Juliana pondera que entre as mulheres é mais comum ouvir um “se precisar de algo, conte comigo”. Por outro lado, com os homens, a sensação é de “perdemos um soldado”, e isso é ridículo. Nesse sentido, falar sobre masculinidade, paternidade e rede de apoio construída por e para homens é, segundo a redatora, fundamental “até para aliviar a rede de apoio feminina, de mulheres sobrecarregadas que têm de dizer aos homens o que eles devem fazer”.

Se a “despedida de sem filho” acender uma luzinha na cabeça dos homens, avalia Juliana Machado, já será um grande avanço: “Precisamos alimentar essa discussão. Temos obrigação moral de sermos melhores do que as gerações que vieram antes. A masculinidade e a paternidade precisam ser revistas para ontem, principalmente nessa sociedade misógina que exige mais das mulheres e mantém uma roda que não é boa para ninguém”.

Compreensão de um novo momento  

Psicóloga especialista em terapia cognitivo-comportamental e mestre em relações interculturais, Renata Borja acha interessante a ideia de uma “despedida de sem filho” como ritual de passagem para um novo momento da vida. “Achei a ideia interessante de fazer essa marcação para que as pessoas possam compreender que será diferente, que vai ser difícil e os amigos estão ali para ajudar”, sublinha.

A psicóloga ressalta que a transição de casal para pai e mãe exige uma mudança de mentalidade.

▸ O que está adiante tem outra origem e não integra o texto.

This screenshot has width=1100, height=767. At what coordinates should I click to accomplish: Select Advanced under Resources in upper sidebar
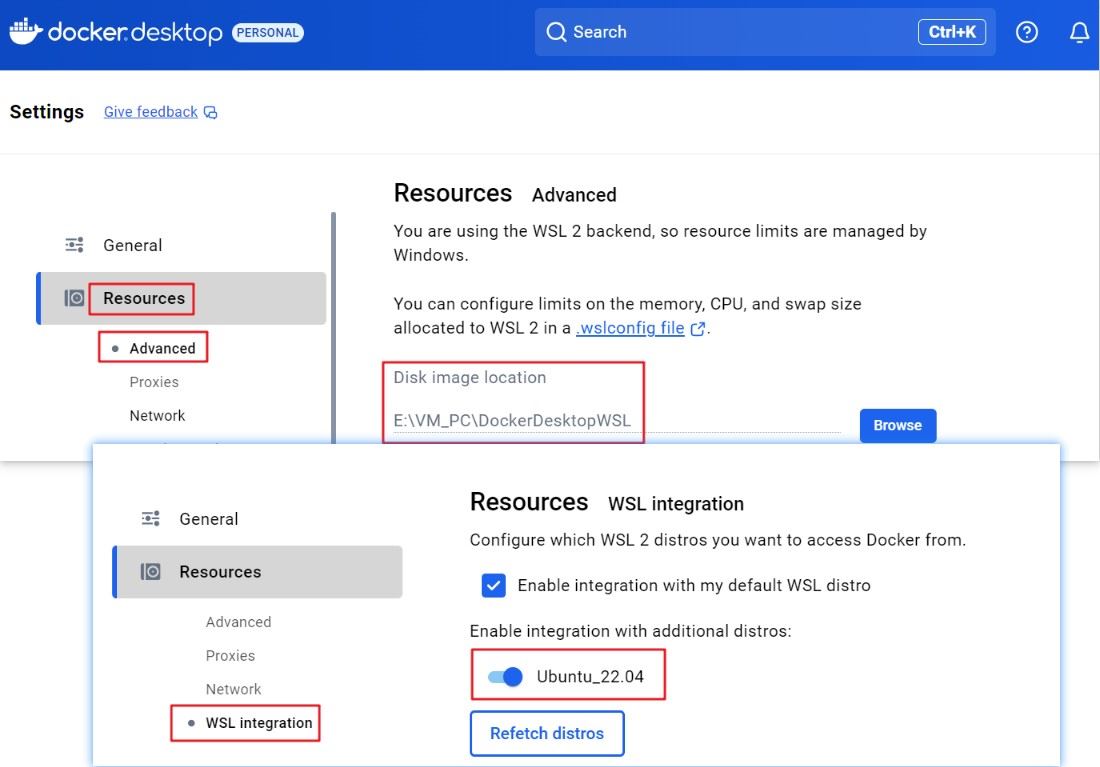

A festa, segundo ela, também celebra “o último momento em que são marido e mulher, antes de também serem pais”, um papel a mais, que traz responsabilidades, novas dinâmicas sociais e tarefas, mas nada de pensar que a vida acabou: “Eles vão precisar abrir mão de serem marido e mulher para serem pais? Não, mas é uma responsabilidade a mais, sim”.

Por fim, Renata Borja diz que pais e mães de primeira viagem têm o desafio de não alimentarem expectativas demasiadas, fantasiosas, que distorcem a realidade e criam um cenário ilusório e inalcançável: “É fundamental acolher as emoções, elas são necessárias. Pai e mãe vão sentir tristeza, raiva e ansiedade antes e depois do nascimento, não vai ser só alegria como eu gostaria. Não lidar com essa realidade faz com que as pessoas se sintam muito frustradas. É colocar o pé no chão e entender que a realidade é dura, mas é boa”.